• [WHAT YOU ARE ASKED TO DO]: Exactly the lines from the one containing "Task: Select the" through the final line of the data below, with pictures omitted, make up the answer.
Start of SUPPLIED ENTRIES
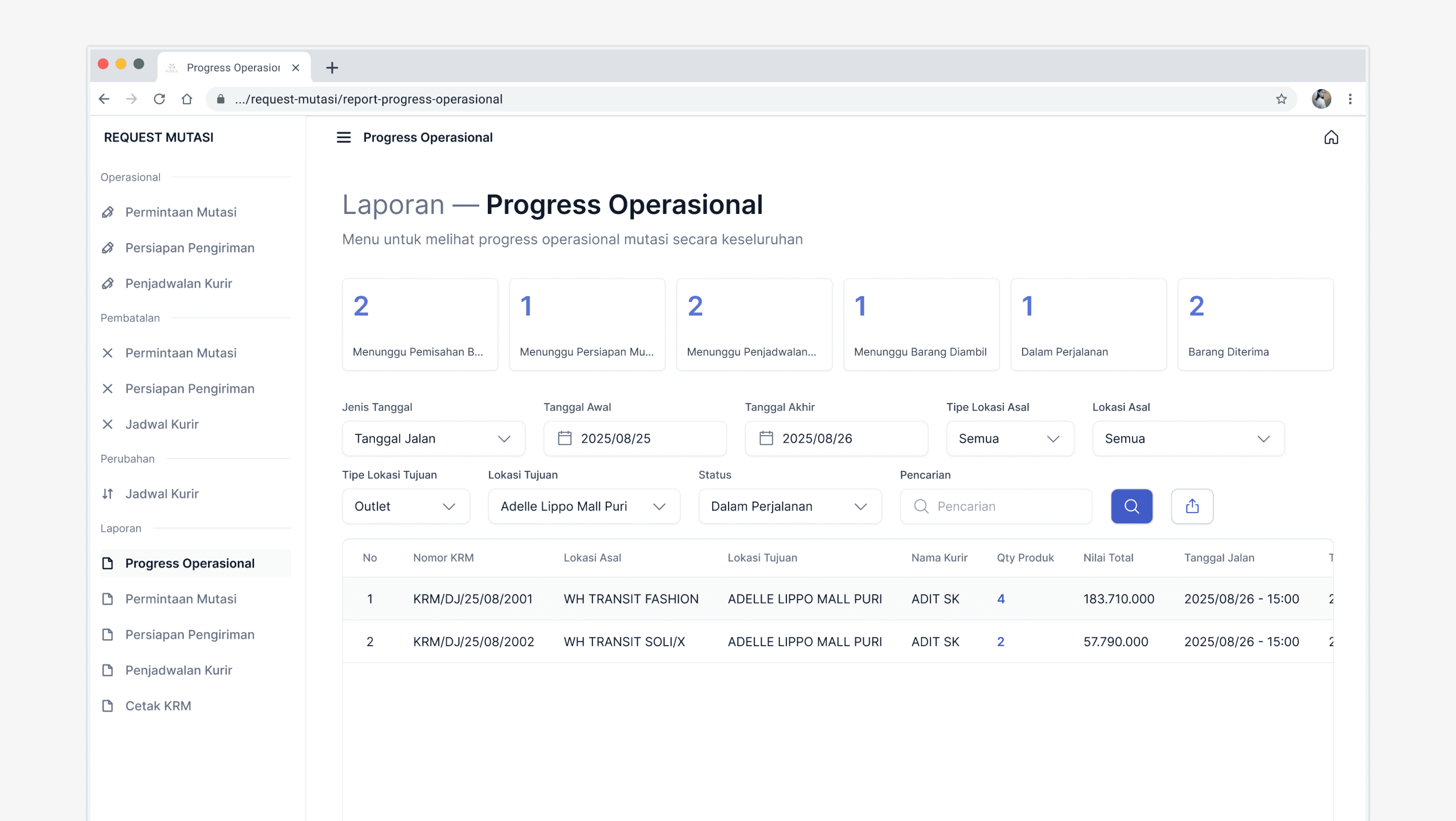The image size is (1456, 821).
Task: Select Jadwal Kurir under Perubahan
Action: pyautogui.click(x=162, y=493)
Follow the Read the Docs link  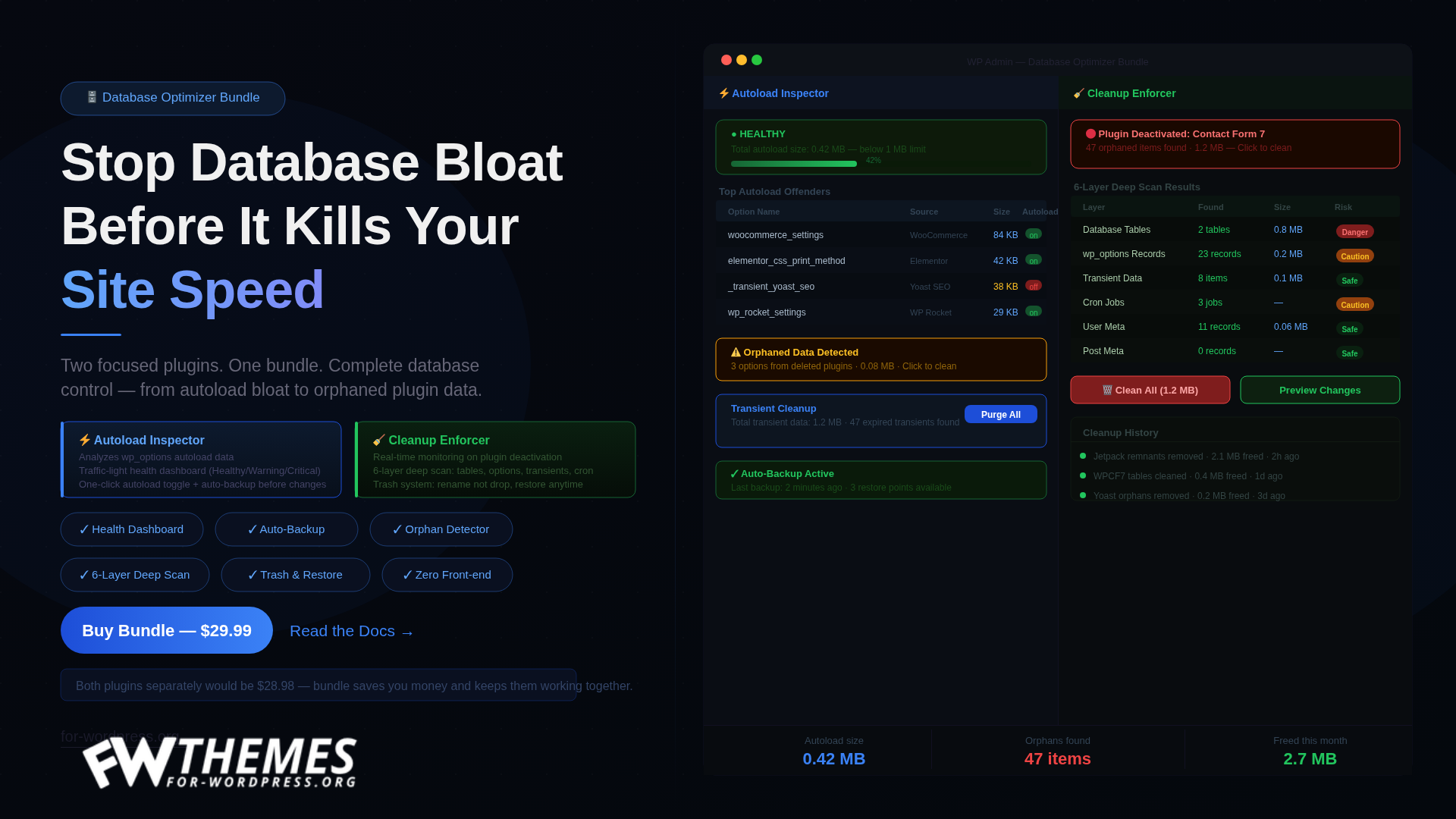tap(351, 631)
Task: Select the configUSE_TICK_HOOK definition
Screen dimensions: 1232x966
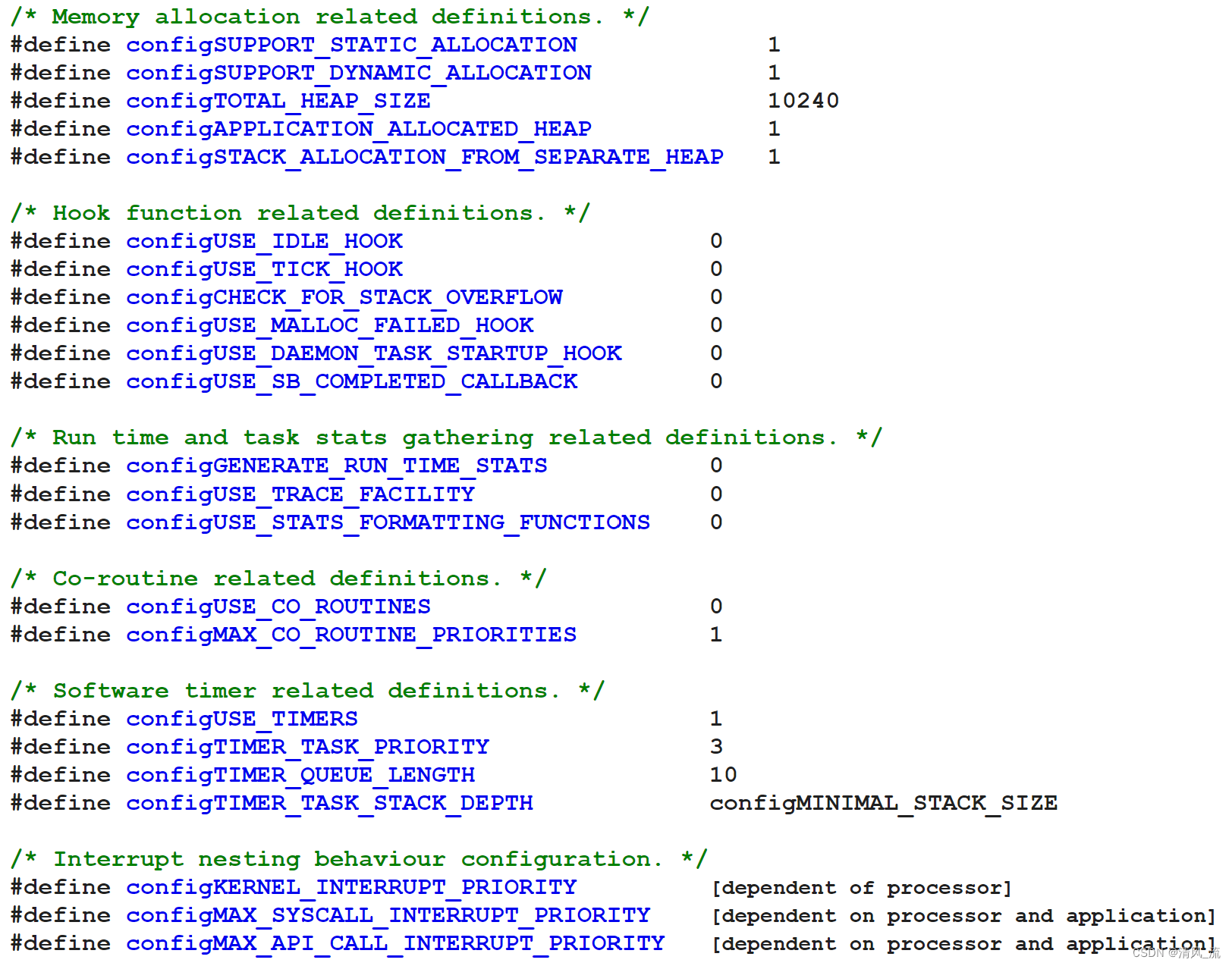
End of SUPPLIED ENTRIES
• [SOLUTION TO THE EXERCISE]:
Task: Select the configUSE_TICK_HOOK definition
Screen dimensions: 1232x966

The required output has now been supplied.